リビングのドアが少し開いた瞬間、アタシたちは手に持っていたクラッカーの紐を、一斉に引っ張った。


パン パン パン


「「「お誕生日、おめでとう!!」」」

一斉に鳴らしたクラッカーと大きな声に、三人は口をあんぐり開けていた。

「あっ、ただいま。それにミサトさんと加持さんまで」

驚きのあまりシンジの口から出た言葉は、ちょっと場違いな声のトーンになっている。

「シンちゃん、お誕生日おめでとう」

「シンジ君、誕生日おめでとう」

「ミサトさんも、加持さんも、ありがとうございます」

ようやく状況をつかんだシンジは、頭を掻きながらみんなに礼を言った。

「ささ、シンちゃんはこっちのお誕生日席ね」

ミサトがリビングに広げた大きなテーブルの上座を指した。

「は、はい」

シンジから時計回りに、相田、鈴原、ヒカリ、アタシ、加持さんに、ミサト、そしてシンジの右隣にはファーストが座った。

「さぁ、シンちゃん、ジャンジャン飲みましょう」

「ちょっとミサト、今日はシンジの誕生日なんだからアンタが一人で盛り上がってどうするのよ」

ミサトのはしゃぎっぷりに、アタシは釘を刺す。

「気にしない。

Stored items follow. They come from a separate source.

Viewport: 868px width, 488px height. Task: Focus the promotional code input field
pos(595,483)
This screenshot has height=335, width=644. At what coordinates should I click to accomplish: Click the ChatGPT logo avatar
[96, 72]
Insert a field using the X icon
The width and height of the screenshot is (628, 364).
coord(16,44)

気にしない。おめでたいことはみんなで楽しまなくっちゃ。ねっ、シンちゃん」

「は、はい」

「おいおい、葛城。今日は飲み過ぎないでくれよ。酔っ払いの世話は、学生のときで十分懲りたからな」

「ごみん、ごみん」

ミサトが加持さんに向かって肩を竦めた。まったく加持さんの言うとおりよ。こんな酒癖の悪い人間が世界の中枢にあるネルフの作戦部長だなんて、未だに信じられないわ。
アタシも思わず肩を竦めた。
そんな折、シンジはテーブルの上のご馳走に目を見張って、驚きと尊敬の眼差しでヒカリにたずねる。

「これ、全部洞木さんが作ってくれたの? 大変だったでしょう?」

「そんなことないわ。アスカと綾波さんが手伝ってくれたから」

「そうよ。アタシが作ったのよ」

アタシは思いっきり胸を張った。アタシだってやればできるんだからっ。

?? 何かおかしい。 みんなの視線が。
疑ってるの? アタシが言ってること。

「な、なによっ。みんなアタシの言うこと疑ってんの!?」

「いや、疑ってるちゅうよりも、信じてないねんけど」

鈴原がニヤニヤしながら、アタシを見る。くぅ〜〜〜、ムカつく!!

「キーッ!! ジャージのくせにずいぶんなこと言ってくれるじゃないっ。アタシが料理できないって言いたいわけ?」

「おお。じゃあ、何作ったんか言うてみ」

「そのレタス洗ったの、アタシよ。それからトマトだって。それに」

「つまり、野菜洗い専門だったっちゅうわけやな」

「な、なによ。そんなこと言うならファーストだって」

「レイは何を手伝ったの?」

ミサトがファーストに笑顔でたずねた。

「お皿、並べた」

思ったとおりの回答に、アタシはしてやったり顔で鈴原に反論する。

「ほら、ごらんなさい。ファーストだってアタシと似たようなものじゃないっ」

「綾波も手伝ってくれたんだね。ありがとう」

シンジがファーストに微笑んでいる。
んんん?? なに、なに? なんでファーストにばっかりお礼言うわけ? アタシにはまだ何にも言ってくれてないのにっ。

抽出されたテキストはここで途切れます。